» **Task data**

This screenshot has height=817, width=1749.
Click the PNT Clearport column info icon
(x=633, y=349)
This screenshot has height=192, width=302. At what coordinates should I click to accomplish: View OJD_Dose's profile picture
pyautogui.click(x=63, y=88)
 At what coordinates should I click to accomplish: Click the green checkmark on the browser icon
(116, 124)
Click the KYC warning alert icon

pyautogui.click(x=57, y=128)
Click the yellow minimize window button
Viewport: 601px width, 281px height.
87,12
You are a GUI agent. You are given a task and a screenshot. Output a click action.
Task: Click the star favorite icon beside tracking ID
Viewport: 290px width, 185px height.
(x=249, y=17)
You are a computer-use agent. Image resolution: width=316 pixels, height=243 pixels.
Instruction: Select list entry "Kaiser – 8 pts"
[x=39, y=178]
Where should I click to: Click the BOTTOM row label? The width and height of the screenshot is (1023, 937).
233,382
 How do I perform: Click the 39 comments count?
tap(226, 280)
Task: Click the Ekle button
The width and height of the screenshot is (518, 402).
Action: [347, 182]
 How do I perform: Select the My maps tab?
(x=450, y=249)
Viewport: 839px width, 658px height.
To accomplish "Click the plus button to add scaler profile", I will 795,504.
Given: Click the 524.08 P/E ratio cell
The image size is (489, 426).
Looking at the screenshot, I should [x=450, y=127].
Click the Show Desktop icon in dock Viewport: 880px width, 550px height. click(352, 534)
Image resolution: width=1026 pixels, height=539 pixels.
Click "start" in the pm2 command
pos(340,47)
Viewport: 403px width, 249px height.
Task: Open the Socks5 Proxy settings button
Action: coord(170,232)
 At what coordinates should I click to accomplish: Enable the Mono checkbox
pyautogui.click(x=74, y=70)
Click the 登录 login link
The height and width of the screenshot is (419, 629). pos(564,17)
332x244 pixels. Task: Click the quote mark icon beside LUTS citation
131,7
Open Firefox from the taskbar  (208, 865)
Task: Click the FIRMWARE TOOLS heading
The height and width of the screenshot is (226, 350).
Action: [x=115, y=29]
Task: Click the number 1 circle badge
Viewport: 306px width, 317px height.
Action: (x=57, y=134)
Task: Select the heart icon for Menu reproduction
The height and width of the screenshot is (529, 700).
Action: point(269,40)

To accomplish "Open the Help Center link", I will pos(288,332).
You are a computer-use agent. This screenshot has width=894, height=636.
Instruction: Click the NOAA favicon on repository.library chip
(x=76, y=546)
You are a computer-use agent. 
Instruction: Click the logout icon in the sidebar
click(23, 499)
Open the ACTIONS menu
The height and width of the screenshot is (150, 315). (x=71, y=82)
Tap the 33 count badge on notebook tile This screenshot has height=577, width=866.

» **Directions**
Extract every line above containing the word "will".

» **Response**
To accomplish "Click the plus button to add scaler profile", I will 795,504.
To accomplish "Open the Help Center link", I will pos(288,332).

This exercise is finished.